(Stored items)

———

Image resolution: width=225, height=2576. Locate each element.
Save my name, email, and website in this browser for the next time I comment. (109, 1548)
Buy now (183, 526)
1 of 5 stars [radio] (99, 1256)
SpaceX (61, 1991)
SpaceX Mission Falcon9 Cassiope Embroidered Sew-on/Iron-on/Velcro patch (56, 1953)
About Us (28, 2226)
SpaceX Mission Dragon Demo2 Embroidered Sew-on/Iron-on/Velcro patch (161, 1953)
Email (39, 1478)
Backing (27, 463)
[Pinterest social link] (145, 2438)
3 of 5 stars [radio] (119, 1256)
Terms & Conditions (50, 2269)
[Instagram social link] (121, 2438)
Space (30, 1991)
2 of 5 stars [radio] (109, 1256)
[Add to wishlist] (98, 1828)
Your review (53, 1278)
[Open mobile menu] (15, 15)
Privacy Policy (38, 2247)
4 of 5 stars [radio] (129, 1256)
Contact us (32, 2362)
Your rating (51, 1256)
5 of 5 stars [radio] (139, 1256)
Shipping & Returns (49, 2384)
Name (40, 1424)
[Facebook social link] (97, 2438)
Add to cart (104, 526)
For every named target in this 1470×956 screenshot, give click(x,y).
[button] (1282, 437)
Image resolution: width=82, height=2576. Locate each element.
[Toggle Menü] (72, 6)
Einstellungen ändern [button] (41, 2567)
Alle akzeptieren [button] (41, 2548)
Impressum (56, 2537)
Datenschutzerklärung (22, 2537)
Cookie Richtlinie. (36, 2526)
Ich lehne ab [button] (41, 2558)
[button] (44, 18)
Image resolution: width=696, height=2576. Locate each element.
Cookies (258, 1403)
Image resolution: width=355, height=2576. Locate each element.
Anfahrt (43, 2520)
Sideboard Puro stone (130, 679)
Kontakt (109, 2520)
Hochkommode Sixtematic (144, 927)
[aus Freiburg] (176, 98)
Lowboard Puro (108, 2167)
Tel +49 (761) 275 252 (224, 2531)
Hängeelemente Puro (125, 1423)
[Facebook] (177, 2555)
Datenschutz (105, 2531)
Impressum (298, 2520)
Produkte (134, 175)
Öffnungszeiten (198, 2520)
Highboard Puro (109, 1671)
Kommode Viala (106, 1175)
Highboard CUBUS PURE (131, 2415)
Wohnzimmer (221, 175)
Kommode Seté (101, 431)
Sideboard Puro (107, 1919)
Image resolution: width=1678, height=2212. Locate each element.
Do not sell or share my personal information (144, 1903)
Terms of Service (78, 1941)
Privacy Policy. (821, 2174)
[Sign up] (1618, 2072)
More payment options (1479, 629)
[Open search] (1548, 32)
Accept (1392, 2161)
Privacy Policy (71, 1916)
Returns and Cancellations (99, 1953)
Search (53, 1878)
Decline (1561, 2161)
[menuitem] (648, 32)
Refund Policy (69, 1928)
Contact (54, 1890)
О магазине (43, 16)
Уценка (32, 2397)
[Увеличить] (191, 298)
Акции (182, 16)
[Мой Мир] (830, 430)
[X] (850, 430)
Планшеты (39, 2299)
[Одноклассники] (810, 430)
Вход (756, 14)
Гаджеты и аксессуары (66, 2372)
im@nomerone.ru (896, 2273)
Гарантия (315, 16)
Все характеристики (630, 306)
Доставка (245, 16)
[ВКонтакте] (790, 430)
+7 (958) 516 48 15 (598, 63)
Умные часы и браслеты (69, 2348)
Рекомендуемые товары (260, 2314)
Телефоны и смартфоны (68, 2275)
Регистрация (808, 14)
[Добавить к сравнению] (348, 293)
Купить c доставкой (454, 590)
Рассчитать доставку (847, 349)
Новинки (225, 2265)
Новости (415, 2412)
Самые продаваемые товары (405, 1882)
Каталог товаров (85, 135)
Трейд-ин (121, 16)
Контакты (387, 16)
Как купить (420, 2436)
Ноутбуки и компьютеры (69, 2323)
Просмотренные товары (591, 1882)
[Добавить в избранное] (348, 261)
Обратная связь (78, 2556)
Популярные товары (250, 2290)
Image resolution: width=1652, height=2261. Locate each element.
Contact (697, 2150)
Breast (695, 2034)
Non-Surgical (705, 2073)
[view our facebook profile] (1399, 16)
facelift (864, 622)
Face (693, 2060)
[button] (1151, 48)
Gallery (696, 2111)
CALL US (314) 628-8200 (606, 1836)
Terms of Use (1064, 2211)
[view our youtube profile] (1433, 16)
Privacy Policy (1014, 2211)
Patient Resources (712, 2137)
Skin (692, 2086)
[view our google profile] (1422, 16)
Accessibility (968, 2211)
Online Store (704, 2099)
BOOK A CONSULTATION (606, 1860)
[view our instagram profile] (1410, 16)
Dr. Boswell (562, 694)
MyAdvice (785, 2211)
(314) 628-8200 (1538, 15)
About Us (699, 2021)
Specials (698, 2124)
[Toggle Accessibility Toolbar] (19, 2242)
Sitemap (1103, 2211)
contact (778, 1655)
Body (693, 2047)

———

• What to do: Give back the complete data, each line unchanged.

• Response:
Image resolution: width=225, height=2576. Locate each element.
Save my name, email, and website in this browser for the next time I comment. (109, 1548)
Buy now (183, 526)
1 of 5 stars [radio] (99, 1256)
SpaceX (61, 1991)
SpaceX Mission Falcon9 Cassiope Embroidered Sew-on/Iron-on/Velcro patch (56, 1953)
About Us (28, 2226)
SpaceX Mission Dragon Demo2 Embroidered Sew-on/Iron-on/Velcro patch (161, 1953)
Email (39, 1478)
Backing (27, 463)
[Pinterest social link] (145, 2438)
3 of 5 stars [radio] (119, 1256)
Terms & Conditions (50, 2269)
[Instagram social link] (121, 2438)
Space (30, 1991)
2 of 5 stars [radio] (109, 1256)
[Add to wishlist] (98, 1828)
Your review (53, 1278)
[Open mobile menu] (15, 15)
Privacy Policy (38, 2247)
4 of 5 stars [radio] (129, 1256)
Contact us (32, 2362)
Your rating (51, 1256)
5 of 5 stars [radio] (139, 1256)
Shipping & Returns (49, 2384)
Name (40, 1424)
[Facebook social link] (97, 2438)
Add to cart (104, 526)
For every named target in this 1470×956 screenshot, give click(x,y).
[button] (1282, 437)
Image resolution: width=82, height=2576. Locate each element.
[Toggle Menü] (72, 6)
Einstellungen ändern [button] (41, 2567)
Alle akzeptieren [button] (41, 2548)
Impressum (56, 2537)
Datenschutzerklärung (22, 2537)
Cookie Richtlinie. (36, 2526)
Ich lehne ab [button] (41, 2558)
[button] (44, 18)
Image resolution: width=696, height=2576. Locate each element.
Cookies (258, 1403)
Image resolution: width=355, height=2576. Locate each element.
Anfahrt (43, 2520)
Sideboard Puro stone (130, 679)
Kontakt (109, 2520)
Hochkommode Sixtematic (144, 927)
[aus Freiburg] (176, 98)
Lowboard Puro (108, 2167)
Tel +49 (761) 275 252 (224, 2531)
Hängeelemente Puro (125, 1423)
[Facebook] (177, 2555)
Datenschutz (105, 2531)
Impressum (298, 2520)
Produkte (134, 175)
Öffnungszeiten (198, 2520)
Highboard Puro (109, 1671)
Kommode Viala (106, 1175)
Highboard CUBUS PURE (131, 2415)
Wohnzimmer (221, 175)
Kommode Seté (101, 431)
Sideboard Puro (107, 1919)
Image resolution: width=1678, height=2212. Locate each element.
Do not sell or share my personal information (144, 1903)
Terms of Service (78, 1941)
Privacy Policy. (821, 2174)
[Sign up] (1618, 2072)
More payment options (1479, 629)
[Open search] (1548, 32)
Accept (1392, 2161)
Privacy Policy (71, 1916)
Returns and Cancellations (99, 1953)
Search (53, 1878)
Decline (1561, 2161)
[menuitem] (648, 32)
Refund Policy (69, 1928)
Contact (54, 1890)
О магазине (43, 16)
Уценка (32, 2397)
[Увеличить] (191, 298)
Акции (182, 16)
[Мой Мир] (830, 430)
[X] (850, 430)
Планшеты (39, 2299)
[Одноклассники] (810, 430)
Вход (756, 14)
Гаджеты и аксессуары (66, 2372)
im@nomerone.ru (896, 2273)
Гарантия (315, 16)
Все характеристики (630, 306)
Доставка (245, 16)
[ВКонтакте] (790, 430)
+7 (958) 516 48 15 (598, 63)
Умные часы и браслеты (69, 2348)
Рекомендуемые товары (260, 2314)
Телефоны и смартфоны (68, 2275)
Регистрация (808, 14)
[Добавить к сравнению] (348, 293)
Купить c доставкой (454, 590)
Рассчитать доставку (847, 349)
Новинки (225, 2265)
Новости (415, 2412)
Самые продаваемые товары (405, 1882)
Каталог товаров (85, 135)
Трейд-ин (121, 16)
Контакты (387, 16)
Как купить (420, 2436)
Ноутбуки и компьютеры (69, 2323)
Просмотренные товары (591, 1882)
[Добавить в избранное] (348, 261)
Обратная связь (78, 2556)
Популярные товары (250, 2290)
Image resolution: width=1652, height=2261. Locate each element.
Contact (697, 2150)
Breast (695, 2034)
Non-Surgical (705, 2073)
[view our facebook profile] (1399, 16)
facelift (864, 622)
Face (693, 2060)
[button] (1151, 48)
Gallery (696, 2111)
CALL US (314) 628-8200 (606, 1836)
Terms of Use (1064, 2211)
[view our youtube profile] (1433, 16)
Privacy Policy (1014, 2211)
Patient Resources (712, 2137)
Skin (692, 2086)
[view our google profile] (1422, 16)
Accessibility (968, 2211)
Online Store (704, 2099)
BOOK A CONSULTATION (606, 1860)
[view our instagram profile] (1410, 16)
Dr. Boswell (562, 694)
MyAdvice (785, 2211)
(314) 628-8200 (1538, 15)
About Us (699, 2021)
Specials (698, 2124)
[Toggle Accessibility Toolbar] (19, 2242)
Sitemap (1103, 2211)
contact (778, 1655)
Body (693, 2047)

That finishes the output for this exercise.